When I go into a restaurant, the waitress who brings me my meal, the cook in the back who prepared it, the delivery men, the wholesalers, the workers in the food-processing factories, the butchers, the farmers, the ranchers, and everyone else in the economic food chain are all being used by God to “give [me] this day my daily bread.”

This is the doctrine of vocation. God works through people, in their ordinary stations of life to which he has called them, to care for his creation. In this way, he cares for everyone-Christian and non-Christian-whom He has given life.

Luther puts it even more strongly: Vocations are “masks of God.” On the surface, we see an ordinary human face-our mother, the doctor, the teacher, the waitress, our pastor-but, beneath the appearances, God is ministering to us through them. God is hidden in human vocations.

The other side of the coin is that God is hidden in us. When we live out our callings-as spouses, parents, children, employers, employees, citizens, and the rest-God is working through us. Even when we do not realize it, when we fulfill our callings, we too are masks of God.

When a woman and a man, called into marriage, become parents, they sense the miracle that has happened, that God has created a new life through them. The miracle continues as God uses them to bring that child into his eternal kingdom when they bring their baby to holy baptism.

The sense of the miraculous may wear off in the routines of changing diapers, dealing with temper tantrums, earning a living to keep the kids fed and clothed, going to parent-teacher conferences, driving to soccer practice, and everything else. But Christian parents can have the confidence that God, who has given them this holy vocation, is hidden in their parenting, that he is caring for their child through them.

The purpose of vocation, according to Luther, is to love and serve the neighbor. Scripture says that we are to love the Lord our God with all our heart, soul, mind, and strength and to love our neighbor as ourselves (Mark 12:20-31).

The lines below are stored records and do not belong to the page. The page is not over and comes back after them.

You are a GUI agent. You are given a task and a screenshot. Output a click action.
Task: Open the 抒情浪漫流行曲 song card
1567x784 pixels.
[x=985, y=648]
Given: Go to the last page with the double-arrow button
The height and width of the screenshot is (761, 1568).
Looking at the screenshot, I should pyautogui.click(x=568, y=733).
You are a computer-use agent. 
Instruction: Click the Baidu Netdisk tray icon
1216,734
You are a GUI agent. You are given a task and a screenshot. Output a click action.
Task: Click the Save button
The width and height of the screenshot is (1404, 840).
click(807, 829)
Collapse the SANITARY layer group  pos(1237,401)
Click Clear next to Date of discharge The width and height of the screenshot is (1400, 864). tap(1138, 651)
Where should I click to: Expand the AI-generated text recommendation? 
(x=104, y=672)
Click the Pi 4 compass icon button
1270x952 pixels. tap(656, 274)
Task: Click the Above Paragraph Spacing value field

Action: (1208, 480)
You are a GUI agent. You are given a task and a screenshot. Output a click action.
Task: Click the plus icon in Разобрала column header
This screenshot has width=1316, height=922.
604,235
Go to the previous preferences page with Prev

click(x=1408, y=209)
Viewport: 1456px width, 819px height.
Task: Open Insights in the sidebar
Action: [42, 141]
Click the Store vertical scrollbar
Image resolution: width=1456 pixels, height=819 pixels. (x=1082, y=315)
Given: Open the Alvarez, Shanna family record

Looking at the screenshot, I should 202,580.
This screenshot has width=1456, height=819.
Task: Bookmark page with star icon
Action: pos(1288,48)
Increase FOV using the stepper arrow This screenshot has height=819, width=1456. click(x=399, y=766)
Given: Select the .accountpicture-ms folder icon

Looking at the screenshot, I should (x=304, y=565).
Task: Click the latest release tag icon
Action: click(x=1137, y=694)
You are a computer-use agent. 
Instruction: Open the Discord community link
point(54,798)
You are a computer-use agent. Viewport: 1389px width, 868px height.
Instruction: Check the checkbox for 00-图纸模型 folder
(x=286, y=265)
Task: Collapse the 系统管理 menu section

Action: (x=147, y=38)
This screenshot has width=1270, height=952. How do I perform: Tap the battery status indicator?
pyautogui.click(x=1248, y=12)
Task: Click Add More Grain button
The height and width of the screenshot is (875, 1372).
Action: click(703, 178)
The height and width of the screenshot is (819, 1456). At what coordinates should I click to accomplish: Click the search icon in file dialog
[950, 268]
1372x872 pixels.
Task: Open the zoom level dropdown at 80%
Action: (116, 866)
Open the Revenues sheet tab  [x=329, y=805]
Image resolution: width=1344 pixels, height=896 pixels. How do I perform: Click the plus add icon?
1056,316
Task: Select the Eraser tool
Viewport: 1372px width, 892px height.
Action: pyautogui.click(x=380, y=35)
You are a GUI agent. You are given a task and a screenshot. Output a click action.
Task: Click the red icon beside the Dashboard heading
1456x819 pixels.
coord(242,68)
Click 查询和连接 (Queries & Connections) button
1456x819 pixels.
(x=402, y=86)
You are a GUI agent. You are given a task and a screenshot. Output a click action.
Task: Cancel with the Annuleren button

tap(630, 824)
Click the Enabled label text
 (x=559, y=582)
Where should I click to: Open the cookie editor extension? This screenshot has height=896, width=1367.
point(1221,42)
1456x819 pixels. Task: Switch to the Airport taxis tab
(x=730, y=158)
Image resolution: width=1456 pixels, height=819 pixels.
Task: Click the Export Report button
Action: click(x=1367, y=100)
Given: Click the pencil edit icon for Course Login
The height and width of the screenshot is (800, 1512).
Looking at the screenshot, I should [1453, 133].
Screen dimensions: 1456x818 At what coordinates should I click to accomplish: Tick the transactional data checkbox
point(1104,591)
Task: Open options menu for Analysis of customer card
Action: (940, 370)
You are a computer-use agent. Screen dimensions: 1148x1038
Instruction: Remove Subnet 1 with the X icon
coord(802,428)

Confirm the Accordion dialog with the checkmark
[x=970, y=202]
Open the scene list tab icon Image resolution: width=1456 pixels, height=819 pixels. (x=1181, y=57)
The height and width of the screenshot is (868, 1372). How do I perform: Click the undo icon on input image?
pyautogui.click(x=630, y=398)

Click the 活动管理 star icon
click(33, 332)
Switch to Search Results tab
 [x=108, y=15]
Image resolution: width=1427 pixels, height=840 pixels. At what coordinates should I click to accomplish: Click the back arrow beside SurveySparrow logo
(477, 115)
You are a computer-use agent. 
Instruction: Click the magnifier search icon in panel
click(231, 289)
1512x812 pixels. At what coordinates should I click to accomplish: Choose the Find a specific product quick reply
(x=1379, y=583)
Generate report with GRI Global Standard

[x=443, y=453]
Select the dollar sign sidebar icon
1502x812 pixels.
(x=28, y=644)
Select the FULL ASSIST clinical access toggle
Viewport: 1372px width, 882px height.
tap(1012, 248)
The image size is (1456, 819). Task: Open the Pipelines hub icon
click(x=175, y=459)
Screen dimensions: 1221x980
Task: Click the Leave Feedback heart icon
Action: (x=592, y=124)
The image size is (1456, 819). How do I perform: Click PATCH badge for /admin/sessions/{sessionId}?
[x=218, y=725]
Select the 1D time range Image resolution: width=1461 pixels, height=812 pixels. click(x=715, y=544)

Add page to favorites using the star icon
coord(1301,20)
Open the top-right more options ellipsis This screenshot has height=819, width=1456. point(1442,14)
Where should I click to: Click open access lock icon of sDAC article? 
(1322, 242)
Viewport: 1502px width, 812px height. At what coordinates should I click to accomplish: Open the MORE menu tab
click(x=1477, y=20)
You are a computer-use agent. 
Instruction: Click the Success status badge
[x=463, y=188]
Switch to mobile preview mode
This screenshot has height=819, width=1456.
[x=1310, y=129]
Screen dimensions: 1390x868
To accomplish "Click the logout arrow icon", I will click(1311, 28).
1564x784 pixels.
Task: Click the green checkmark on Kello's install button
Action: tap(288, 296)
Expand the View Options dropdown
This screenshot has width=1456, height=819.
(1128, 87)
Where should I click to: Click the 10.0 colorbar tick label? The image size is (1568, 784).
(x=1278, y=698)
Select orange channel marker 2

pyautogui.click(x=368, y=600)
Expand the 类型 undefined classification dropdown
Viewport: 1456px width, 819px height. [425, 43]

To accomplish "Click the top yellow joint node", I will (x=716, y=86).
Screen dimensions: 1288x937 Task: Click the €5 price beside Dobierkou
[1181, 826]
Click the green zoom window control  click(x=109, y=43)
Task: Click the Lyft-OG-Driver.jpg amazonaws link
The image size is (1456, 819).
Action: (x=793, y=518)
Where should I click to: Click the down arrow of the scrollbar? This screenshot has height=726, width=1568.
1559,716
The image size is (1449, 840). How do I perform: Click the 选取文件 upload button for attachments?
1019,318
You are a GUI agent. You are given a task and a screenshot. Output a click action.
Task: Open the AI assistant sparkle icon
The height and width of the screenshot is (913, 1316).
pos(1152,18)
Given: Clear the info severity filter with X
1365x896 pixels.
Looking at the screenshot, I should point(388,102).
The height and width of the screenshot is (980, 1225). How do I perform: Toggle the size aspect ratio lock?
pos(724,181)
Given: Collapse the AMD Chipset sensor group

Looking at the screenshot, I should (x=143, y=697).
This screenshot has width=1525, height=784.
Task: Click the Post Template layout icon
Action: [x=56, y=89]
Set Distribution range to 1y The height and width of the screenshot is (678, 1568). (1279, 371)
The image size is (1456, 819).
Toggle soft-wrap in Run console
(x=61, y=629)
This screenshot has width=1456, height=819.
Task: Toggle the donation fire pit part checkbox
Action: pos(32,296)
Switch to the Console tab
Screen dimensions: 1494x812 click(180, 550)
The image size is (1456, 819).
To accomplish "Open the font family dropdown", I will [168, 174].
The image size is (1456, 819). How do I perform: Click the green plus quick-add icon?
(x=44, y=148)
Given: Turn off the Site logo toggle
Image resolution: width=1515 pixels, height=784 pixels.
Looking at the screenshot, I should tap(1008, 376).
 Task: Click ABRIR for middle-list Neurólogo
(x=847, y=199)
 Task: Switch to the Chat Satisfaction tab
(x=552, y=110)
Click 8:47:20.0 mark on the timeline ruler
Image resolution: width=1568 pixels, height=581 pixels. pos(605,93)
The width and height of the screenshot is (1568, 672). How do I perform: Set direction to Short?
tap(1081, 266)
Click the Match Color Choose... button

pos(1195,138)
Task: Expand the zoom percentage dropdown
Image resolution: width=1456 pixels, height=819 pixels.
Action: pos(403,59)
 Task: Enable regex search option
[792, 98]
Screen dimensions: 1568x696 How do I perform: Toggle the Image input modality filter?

Our relationship with God is based solely on his grace and initiative, what he has done for us in Christ, and not by any works of our own. Our relationship with our neighbors, though, does involve our “works.” As Gustav Wingren, in his classic book Luther on Vocation summarized Luther, “God does not need our good works. But our neighbor does.”

In the spiritual kingdom, it is not a question of serving God with our works: He serves us through his works, in Word and Sacrament, which bring us into the redemption he achieved in the work of Jesus Christ. But the faith of the Christian bears fruit naturally and even unconsciously in love for one’s neighbor, a love whose source is God and which is carried out in vocation.

Christians would do well to echo the lawyer who asked Jesus, “Who is my neighbor?” (Luke 10:29). In the vocation of marriage, the husband is to love and serve his wife, and the wife is to love and serve her husband. Parents are to love and serve their child, and children are to love and serve their parents.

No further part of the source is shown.